### What this exercise asks
a. Reproduce verbatim everything in the natural gas passage from "The technology known" down to "sweetening compositions involved.".
b. Write the next part of the passage on removing hydrogen sulfide from natural gas, picking up after its final sentence.

2. Description of the Prior Art
Natural gas is a naturally occurring mixture of hydrocarbon and non-hydrocarbon gases found in geologic formations beneath the earth's surface, often in association with petroleum. As obtained from oil and gas wells, raw or sour natural gas contains a number of impurities which must be removed before being introduced into a pipeline. The principal impurities in natural gas are water, carbon dioxide, hydrogen sulfide and condensable hydrocarbons, such as propane, butane and pentane. These undesirable components are conventionally removed from raw natural gas streams in gas processing plants. The processing plants are normally located in the field and vary in size from small units to large, centrally located plants.
The composition of raw natural gas varies widely from field to field. For example, the methane content can vary between 45 percent and 96 percent by volume, while the hydrogen sulfide content may range from 0.1 ppm to 150,000 ppm. Since hydrogen sulfide is corrosive in the presence of water and poisonous in very small concentrations, it must be almost completely removed from natural gas streams before use and preferably before transport. As a result, many pipeline specifications limit the amount of hydrogen sulfide to less than 0.25 gr per 100 cu. ft. of gas.
The technology known in the art for removing hydrogen sulfide from raw natural gas was developed for large processing plants to remove hydrogen sulfide in continuous processes. These large processing plants are fed by one or more natural gas wells, each of which produces over 10 million cubic feet of natural gas per day. Many of these processes utilize commodity chemicals or proprietary materials to lower the hydrogen sulfide levels in natural gas to pipeline specifications. Also, many of these processes not only sweeten sour natural gas to pipeline specifications, but also regenerate most, if not all, of the sweetening compositions involved.

[Dataset rows]

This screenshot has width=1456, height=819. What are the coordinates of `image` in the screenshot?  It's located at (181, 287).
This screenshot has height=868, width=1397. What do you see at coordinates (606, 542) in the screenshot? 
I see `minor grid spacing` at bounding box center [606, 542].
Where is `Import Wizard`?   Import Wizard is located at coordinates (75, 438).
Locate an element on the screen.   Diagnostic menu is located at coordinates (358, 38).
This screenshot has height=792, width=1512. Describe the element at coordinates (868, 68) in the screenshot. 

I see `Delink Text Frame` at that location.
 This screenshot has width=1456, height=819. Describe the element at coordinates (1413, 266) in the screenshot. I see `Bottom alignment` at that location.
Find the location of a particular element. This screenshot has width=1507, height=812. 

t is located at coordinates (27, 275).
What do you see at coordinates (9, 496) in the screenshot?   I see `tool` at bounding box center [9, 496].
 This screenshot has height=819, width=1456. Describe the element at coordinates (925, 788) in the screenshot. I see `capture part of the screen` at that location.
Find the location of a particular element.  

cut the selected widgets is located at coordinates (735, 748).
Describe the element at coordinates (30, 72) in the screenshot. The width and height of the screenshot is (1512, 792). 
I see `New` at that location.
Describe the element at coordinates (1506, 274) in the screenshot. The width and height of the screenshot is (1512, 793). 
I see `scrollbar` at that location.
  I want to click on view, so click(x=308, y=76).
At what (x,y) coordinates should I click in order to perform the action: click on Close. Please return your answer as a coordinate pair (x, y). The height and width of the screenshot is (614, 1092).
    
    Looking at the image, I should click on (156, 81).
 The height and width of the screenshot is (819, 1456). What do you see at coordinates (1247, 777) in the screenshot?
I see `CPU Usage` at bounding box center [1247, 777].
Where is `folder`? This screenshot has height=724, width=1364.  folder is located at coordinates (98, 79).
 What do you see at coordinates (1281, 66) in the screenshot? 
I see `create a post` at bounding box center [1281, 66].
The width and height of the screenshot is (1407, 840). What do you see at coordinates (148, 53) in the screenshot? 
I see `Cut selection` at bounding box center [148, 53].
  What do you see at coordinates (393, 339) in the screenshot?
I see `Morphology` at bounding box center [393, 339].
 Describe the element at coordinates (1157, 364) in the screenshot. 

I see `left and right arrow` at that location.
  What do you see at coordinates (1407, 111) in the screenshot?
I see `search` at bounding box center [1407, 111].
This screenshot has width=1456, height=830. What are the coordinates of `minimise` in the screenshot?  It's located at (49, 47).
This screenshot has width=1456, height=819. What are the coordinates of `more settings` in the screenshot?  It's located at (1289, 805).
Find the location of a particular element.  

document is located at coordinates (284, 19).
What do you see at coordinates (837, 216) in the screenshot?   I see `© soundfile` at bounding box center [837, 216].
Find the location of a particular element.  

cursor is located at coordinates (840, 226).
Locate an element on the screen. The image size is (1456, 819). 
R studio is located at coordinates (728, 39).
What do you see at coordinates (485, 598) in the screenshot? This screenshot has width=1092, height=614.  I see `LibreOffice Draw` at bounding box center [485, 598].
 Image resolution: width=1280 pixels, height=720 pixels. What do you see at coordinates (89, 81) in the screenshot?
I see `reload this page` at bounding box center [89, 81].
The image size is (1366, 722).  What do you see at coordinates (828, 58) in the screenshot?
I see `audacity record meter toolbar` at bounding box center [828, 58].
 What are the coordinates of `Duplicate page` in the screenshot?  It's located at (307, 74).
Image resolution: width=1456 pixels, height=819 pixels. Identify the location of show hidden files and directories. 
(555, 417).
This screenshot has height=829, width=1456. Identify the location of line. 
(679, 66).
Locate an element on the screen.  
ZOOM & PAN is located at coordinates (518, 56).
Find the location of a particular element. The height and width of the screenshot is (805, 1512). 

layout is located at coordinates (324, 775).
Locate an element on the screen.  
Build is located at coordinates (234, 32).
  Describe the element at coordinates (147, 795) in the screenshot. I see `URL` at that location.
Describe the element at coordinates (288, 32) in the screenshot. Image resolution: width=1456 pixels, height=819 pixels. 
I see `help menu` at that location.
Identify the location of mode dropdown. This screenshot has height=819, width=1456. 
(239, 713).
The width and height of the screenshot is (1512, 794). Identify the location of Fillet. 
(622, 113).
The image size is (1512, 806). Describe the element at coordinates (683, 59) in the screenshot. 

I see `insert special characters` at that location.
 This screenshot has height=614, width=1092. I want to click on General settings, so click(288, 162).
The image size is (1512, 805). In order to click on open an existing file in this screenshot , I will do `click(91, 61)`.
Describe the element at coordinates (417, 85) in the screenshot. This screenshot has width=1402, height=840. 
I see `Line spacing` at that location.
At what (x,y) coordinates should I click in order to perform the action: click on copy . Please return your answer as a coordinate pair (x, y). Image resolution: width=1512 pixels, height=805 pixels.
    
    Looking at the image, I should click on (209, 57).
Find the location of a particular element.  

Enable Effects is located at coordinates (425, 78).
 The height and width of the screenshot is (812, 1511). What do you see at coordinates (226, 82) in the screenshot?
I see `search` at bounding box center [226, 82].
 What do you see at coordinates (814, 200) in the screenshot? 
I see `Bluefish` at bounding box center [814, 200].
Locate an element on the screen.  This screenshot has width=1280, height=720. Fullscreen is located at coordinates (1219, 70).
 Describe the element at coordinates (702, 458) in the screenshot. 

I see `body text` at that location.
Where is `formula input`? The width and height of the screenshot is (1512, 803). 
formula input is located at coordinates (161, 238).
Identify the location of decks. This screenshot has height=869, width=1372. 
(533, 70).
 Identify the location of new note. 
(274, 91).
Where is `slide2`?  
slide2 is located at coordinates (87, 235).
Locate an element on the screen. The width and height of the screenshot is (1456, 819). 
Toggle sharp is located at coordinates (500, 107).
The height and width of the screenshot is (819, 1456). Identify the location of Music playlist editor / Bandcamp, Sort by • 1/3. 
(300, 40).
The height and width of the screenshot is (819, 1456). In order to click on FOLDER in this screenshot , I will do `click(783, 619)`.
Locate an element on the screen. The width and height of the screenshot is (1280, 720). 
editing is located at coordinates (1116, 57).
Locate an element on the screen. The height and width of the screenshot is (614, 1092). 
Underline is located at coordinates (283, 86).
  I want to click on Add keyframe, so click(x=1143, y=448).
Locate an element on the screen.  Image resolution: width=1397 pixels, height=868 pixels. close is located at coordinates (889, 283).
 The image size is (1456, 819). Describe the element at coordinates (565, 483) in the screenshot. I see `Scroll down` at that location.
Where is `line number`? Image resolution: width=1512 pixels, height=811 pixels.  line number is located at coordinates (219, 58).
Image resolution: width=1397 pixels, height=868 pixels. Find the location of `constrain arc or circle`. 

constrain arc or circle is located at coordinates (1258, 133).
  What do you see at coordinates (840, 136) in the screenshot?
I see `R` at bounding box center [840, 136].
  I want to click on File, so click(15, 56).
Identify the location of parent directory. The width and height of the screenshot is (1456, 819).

### Answers for this exercise
a.
The technology known in the art for removing hydrogen sulfide from raw natural gas was developed for large processing plants to remove hydrogen sulfide in continuous processes. These large processing plants are fed by one or more natural gas wells, each of which produces over 10 million cubic feet of natural gas per day. Many of these processes utilize commodity chemicals or proprietary materials to lower the hydrogen sulfide levels in natural gas to pipeline specifications. Also, many of these processes not only sweeten sour natural gas to pipeline specifications, but also regenerate most, if not all, of the sweetening compositions involved.

b.
Generally, there are several methods for sweetening sour gas, i.e., for reducing the hydrogen sulfide content of new gas. For example, various chemicals may be added or injected “in-line” to natural gas pipelines. For example, these sweetening products may be injected at the well head, separators, glycol units, coolers, compressors, etc., to provide contact with the natural gas.
Materials used with such “in-line” injection systems include, e.g., various aldehydes. The hydrogen sulfide reacts rapidly with the aldehyde compounds producing various types of addition products, such as polyethylene sulfide, polymethylene disulfide and trithiane. Such a process is disclosed, e.g., in Walker, J. F., Formaldehyde, Rheinhold Publishing Company, New York, page 66 (1953).
U.S. Pat. No. 4,748,011 discloses a method for the separation and collection of natural gas comprising the use of a sweetening solution. The sweetening solution consists of an aldehyde, a ketone, methanol, an amine inhibitor, sodium or potassium hydroxides and isopropanol. The amine inhibitor includes alkanolamines to adjust the pH.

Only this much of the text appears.